Still, the refinement of the minimum viable test framework is an exercise that I will leave to the reader.

Minimum Viable Test Framework: Next Steps

This is a good time to revisit the information that we care about when getting fast feedback from tests:

  • How many tests ran?
  • How many tests passed?
  • How many tests failed?
  • Which tests failed?
    • What was the expected result?
    • What is the actual result?
    • Which line of code is the immediate cause of test failure?
      • If in doubt: What is the stack trace?

We've made a lot of progress here in identifying which tests failed and how. This test framework still doesn't tell us how many tests ran, passed or failed, but I think for most developers, that's a challenge that's approachable enough that I won't cover it here.
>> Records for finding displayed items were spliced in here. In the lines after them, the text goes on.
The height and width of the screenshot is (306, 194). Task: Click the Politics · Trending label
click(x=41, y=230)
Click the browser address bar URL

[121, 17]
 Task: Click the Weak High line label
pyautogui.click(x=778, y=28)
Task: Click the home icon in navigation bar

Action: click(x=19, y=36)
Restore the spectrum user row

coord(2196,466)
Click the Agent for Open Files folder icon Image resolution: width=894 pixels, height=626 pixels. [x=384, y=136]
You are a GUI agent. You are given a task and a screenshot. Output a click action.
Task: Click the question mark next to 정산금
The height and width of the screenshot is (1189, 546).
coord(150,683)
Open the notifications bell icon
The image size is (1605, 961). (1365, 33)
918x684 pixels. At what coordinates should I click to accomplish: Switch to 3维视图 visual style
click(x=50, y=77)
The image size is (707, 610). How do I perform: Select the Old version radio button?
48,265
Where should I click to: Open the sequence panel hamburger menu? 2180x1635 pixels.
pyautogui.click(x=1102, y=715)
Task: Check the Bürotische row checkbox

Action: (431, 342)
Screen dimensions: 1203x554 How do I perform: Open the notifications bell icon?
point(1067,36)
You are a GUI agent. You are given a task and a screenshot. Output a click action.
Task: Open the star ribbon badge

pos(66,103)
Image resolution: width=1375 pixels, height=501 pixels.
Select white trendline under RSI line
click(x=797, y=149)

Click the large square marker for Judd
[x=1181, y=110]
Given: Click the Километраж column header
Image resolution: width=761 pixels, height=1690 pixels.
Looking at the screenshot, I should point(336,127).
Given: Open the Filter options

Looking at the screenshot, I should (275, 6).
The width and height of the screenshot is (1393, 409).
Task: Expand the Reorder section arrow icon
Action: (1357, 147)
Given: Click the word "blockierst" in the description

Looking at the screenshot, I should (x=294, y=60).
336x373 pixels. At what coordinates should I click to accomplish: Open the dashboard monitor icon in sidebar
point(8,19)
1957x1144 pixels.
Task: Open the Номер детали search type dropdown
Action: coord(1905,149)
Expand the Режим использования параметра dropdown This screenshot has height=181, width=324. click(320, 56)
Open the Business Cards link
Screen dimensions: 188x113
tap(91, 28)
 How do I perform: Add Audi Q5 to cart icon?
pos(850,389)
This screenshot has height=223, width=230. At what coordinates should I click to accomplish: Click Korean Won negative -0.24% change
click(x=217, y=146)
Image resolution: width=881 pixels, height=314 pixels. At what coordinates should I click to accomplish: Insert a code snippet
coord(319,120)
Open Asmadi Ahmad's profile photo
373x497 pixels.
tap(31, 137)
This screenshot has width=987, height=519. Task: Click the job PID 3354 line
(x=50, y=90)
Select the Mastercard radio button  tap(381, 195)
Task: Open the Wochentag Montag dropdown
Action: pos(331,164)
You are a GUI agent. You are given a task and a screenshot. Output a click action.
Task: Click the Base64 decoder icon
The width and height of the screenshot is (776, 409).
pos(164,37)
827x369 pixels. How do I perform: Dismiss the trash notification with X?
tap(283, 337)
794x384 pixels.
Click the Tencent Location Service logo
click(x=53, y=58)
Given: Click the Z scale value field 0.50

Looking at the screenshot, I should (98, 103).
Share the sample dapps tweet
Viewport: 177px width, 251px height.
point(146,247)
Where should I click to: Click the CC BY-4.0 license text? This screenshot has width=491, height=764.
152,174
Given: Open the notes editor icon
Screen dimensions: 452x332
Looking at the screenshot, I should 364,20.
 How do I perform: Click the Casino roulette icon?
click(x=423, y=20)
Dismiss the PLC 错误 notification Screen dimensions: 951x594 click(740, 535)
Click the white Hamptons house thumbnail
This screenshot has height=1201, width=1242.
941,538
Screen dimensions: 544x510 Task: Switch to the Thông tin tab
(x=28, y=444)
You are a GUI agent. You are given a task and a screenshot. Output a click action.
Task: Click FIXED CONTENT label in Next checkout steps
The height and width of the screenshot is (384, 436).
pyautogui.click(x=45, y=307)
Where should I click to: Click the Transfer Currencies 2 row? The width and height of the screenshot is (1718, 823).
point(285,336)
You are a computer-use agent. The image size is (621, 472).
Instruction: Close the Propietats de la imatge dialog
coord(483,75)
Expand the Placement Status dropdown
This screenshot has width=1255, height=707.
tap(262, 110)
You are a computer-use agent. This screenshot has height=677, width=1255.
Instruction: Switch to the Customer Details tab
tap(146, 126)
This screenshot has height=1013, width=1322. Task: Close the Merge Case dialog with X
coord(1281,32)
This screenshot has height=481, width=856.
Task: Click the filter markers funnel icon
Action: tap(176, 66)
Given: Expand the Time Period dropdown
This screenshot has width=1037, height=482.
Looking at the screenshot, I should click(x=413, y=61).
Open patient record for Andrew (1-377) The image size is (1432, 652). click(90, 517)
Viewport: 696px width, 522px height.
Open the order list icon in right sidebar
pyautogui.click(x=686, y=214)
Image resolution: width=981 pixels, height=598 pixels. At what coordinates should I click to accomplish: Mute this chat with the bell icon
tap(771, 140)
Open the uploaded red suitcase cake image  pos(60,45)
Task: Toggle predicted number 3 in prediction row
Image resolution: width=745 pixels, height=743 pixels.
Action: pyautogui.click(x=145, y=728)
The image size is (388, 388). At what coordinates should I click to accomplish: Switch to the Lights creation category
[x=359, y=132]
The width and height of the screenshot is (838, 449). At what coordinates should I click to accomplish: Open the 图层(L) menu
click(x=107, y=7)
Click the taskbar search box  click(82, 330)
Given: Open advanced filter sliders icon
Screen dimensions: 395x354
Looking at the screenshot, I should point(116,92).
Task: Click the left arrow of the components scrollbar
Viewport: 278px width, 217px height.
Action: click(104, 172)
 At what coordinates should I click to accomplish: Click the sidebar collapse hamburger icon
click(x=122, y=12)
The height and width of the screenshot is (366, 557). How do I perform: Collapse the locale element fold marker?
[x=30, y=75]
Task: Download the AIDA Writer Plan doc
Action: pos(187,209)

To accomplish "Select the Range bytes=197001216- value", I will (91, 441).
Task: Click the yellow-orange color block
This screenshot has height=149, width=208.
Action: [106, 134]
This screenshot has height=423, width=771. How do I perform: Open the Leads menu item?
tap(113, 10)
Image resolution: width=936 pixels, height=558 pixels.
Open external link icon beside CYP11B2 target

If you wanted to extend this test framework, there are a lot of things you could do next. You might want to distinguish AssertionErrors from other types of runtime errors. You might want to time how long the tests take to run. You might want to have the ability to group tests into test suites, and to run only specified test suites. You might want to create lifecycle methods that run at the start and end of each test or test suite. You might want implement mocking or stubbing.

Regardless, I think you'll agree that two of the biggest workhorses of any test framework are the test() and assertEquals() functions, or their equivalents in the framework of your choice. Hopefully, this post has given you some insight into the inner workings of test frameworks, and a deeper appreciation for how the best test frameworks seamlessly tighten the feedback loop in software development.